── DATA PROVIDED

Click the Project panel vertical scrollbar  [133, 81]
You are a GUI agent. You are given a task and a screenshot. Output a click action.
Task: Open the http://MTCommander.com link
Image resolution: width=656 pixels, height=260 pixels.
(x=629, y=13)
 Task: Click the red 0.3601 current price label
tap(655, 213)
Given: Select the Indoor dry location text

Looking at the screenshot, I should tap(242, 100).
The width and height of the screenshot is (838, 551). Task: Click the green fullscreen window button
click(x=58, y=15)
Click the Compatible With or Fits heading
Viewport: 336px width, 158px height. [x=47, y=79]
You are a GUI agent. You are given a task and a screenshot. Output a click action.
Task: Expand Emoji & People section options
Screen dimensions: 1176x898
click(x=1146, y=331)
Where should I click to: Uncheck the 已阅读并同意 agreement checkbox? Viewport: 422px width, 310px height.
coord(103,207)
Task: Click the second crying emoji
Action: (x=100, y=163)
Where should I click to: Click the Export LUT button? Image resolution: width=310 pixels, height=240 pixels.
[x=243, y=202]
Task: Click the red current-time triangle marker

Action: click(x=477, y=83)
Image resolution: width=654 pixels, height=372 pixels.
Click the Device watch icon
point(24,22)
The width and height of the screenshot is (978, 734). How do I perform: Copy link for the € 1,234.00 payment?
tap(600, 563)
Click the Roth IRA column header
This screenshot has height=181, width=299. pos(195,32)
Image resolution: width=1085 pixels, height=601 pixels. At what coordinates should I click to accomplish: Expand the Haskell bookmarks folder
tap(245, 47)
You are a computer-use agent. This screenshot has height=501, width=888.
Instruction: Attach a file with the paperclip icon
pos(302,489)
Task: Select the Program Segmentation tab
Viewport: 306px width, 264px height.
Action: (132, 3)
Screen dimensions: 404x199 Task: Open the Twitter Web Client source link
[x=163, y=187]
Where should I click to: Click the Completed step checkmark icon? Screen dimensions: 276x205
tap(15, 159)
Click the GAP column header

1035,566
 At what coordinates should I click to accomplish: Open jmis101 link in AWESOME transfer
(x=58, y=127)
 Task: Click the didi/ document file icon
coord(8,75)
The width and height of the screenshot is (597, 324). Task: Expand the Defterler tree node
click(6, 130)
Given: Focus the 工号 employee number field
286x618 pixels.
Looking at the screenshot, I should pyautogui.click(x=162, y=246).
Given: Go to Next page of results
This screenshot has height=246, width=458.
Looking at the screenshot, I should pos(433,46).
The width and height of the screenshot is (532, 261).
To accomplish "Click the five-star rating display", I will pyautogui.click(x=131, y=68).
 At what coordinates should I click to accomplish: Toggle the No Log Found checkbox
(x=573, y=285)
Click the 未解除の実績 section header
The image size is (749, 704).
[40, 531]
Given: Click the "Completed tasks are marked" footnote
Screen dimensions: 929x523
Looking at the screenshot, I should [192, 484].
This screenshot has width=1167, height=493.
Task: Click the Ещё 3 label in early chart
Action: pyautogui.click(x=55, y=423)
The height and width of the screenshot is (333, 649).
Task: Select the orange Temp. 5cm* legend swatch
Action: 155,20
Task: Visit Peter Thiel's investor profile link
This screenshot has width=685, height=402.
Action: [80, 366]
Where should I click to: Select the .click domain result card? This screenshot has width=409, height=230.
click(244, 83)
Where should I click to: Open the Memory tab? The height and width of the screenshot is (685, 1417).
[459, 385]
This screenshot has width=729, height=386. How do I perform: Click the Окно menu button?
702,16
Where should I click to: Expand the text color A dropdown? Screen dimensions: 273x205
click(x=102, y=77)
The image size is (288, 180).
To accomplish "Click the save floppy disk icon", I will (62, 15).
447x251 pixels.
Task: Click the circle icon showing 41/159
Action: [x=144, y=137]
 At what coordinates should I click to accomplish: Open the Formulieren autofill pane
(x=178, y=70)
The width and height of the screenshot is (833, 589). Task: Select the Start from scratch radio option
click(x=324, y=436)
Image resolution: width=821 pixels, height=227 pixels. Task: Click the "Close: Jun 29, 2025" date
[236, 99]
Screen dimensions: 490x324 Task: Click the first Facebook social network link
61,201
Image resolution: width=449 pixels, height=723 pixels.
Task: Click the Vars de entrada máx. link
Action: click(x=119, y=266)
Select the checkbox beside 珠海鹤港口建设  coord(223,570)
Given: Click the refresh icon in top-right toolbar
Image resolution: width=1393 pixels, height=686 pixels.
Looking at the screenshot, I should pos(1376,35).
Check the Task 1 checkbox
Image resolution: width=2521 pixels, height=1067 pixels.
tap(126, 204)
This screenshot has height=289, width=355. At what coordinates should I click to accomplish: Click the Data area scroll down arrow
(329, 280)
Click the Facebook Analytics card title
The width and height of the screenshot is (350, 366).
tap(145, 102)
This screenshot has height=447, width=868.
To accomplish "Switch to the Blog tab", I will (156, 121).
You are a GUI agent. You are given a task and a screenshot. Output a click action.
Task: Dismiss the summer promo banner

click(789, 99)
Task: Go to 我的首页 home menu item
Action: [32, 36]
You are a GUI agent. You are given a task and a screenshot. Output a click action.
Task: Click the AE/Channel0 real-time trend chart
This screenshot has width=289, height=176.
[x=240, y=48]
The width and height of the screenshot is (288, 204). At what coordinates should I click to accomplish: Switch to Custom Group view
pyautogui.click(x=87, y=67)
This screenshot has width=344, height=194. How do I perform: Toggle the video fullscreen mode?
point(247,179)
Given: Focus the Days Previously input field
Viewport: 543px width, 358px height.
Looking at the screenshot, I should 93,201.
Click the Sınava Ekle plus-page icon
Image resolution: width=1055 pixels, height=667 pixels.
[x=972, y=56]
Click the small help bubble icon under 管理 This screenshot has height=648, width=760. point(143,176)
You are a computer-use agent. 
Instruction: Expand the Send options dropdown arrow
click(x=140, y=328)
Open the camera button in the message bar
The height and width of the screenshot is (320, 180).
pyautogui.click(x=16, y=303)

────

#### [WORK INSTRUCTIONS]
Copy each line of the records above that carries the word "field".

#### [TASK ANSWER]
Given: Focus the 工号 employee number field
Given: Focus the Days Previously input field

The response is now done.